The new quarterly Alert Diver, published by Stephen Frink and company, unarguably is a handsome magazine that makes its prior incarnation appear a bit of an ugly stepsister. Then again, it now appears to have a lot more money to play with. But, is it straying from DAN’s stated raison d'être? The DAN Mission/Vision Statements can be read in full here, but I’ll highlight the most relevant content below (bold script mine): [View the issue online here, or perhaps first go here and choose the digital edition in upper right corner -- DSE, webmaster] - “About DAN: Divers Alert Network (DAN) is a 501(c)(3) non-profit medical and research organization dedicated to the safety and health of recreational scuba divers and associated with Duke University Medical Center (DUMC).” - “Founded in 1980, DAN has served as a lifeline for the scuba industry by operating diving's only 24-hour emergency hotline, a lifesaving service for injured divers.

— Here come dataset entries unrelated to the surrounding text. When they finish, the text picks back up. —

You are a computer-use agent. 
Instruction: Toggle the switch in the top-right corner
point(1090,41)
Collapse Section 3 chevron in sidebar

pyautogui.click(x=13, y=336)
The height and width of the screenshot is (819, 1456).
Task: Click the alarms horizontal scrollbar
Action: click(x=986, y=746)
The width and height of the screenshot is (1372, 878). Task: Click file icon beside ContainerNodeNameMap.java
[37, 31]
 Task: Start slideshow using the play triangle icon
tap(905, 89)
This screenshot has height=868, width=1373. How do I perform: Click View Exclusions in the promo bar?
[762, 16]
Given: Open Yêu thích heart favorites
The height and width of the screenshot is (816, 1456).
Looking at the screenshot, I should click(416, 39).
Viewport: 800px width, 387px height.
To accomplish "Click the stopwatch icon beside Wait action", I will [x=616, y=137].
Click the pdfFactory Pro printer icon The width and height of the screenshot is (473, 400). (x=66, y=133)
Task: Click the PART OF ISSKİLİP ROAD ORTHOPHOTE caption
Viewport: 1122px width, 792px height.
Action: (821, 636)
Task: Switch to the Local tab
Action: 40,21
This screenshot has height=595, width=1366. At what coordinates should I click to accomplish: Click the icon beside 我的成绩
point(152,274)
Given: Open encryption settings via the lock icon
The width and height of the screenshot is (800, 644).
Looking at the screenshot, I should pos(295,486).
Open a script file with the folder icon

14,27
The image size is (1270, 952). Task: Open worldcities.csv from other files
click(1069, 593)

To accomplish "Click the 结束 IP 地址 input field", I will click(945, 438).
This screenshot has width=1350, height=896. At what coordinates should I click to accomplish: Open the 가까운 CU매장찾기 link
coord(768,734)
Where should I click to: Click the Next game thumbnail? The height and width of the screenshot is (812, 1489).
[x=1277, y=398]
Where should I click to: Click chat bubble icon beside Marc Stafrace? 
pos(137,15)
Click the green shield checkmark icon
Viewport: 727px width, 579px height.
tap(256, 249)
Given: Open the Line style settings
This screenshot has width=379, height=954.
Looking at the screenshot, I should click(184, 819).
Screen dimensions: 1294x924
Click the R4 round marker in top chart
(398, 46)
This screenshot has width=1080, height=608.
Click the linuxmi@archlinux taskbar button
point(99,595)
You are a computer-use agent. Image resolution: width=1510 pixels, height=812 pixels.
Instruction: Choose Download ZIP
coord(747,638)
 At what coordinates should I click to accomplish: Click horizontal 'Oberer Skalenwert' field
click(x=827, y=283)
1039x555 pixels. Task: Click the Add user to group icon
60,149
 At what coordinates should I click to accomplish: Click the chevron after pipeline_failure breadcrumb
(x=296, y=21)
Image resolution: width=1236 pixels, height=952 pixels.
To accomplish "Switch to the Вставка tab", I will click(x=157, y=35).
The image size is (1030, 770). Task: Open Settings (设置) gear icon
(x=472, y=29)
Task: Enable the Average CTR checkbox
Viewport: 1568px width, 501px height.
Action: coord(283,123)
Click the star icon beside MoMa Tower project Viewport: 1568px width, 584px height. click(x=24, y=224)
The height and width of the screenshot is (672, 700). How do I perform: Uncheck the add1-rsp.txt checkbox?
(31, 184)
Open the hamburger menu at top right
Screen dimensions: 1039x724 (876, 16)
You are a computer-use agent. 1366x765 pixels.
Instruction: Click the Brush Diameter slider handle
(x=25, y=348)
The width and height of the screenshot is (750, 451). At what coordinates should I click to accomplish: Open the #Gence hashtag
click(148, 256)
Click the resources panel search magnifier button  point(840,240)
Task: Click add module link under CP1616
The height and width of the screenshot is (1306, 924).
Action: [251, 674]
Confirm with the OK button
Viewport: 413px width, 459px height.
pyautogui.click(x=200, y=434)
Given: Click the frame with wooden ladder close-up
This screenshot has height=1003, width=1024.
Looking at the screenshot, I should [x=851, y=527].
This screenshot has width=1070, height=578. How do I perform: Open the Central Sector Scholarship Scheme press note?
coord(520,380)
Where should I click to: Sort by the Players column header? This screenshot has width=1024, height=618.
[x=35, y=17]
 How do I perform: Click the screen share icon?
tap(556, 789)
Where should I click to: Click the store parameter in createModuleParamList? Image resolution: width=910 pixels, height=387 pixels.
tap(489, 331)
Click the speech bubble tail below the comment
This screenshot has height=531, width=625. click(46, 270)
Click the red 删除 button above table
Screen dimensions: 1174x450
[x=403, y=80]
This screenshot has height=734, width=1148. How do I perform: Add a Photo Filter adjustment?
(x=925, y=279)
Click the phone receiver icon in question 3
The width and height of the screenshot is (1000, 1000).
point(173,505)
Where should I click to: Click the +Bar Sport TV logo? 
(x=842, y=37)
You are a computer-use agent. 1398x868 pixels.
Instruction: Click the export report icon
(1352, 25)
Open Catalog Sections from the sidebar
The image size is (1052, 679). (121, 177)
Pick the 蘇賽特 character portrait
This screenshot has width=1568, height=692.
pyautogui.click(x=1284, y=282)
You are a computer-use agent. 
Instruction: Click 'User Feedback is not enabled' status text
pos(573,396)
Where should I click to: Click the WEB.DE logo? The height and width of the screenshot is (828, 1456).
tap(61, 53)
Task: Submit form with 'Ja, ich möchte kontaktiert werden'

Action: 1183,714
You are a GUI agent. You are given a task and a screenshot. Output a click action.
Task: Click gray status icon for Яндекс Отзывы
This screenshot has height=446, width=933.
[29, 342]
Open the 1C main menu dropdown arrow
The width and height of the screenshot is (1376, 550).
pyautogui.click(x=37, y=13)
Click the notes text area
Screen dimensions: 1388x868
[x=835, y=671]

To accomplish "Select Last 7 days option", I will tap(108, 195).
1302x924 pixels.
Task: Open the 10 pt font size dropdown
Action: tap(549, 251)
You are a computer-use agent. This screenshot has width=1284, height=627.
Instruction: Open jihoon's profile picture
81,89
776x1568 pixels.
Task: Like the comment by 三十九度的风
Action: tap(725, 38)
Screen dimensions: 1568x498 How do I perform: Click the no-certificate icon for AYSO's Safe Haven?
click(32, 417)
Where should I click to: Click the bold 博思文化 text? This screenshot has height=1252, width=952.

Additionally, DAN operates a diving medical information line, conducts vital diving medical research, and develops and provides a number of educational programs for everyone from beginning divers to medical professionals.” - “DAN's Mission Statement: DAN helps divers in need with medical emergency assistance and promotes diving safety through research, education, products and services.” - “DAN's Vision Statement: Striving to make every dive, accident- and injury-free.” In the above material I was unable to find any description of DAN’s/Diver Alert magazine’s role in advancing u/w photographic skills, travel location reviews, marine conservation, dive gear and the like. Yet, the current Spring 2010 edition, while admittedly including a number of diving safety and medicine pieces, is filled with such off-topic articles, several of them Feature pieces. For example: Photography (the most egregious examples): Pushing the Envelope (Three Advanced Photo Techniques Taught by Pros Who Perfected Them), pp 68-75 Imaging, pp 76-87 Travel: Anacapa Island, California, pp 24-25 Alger... More »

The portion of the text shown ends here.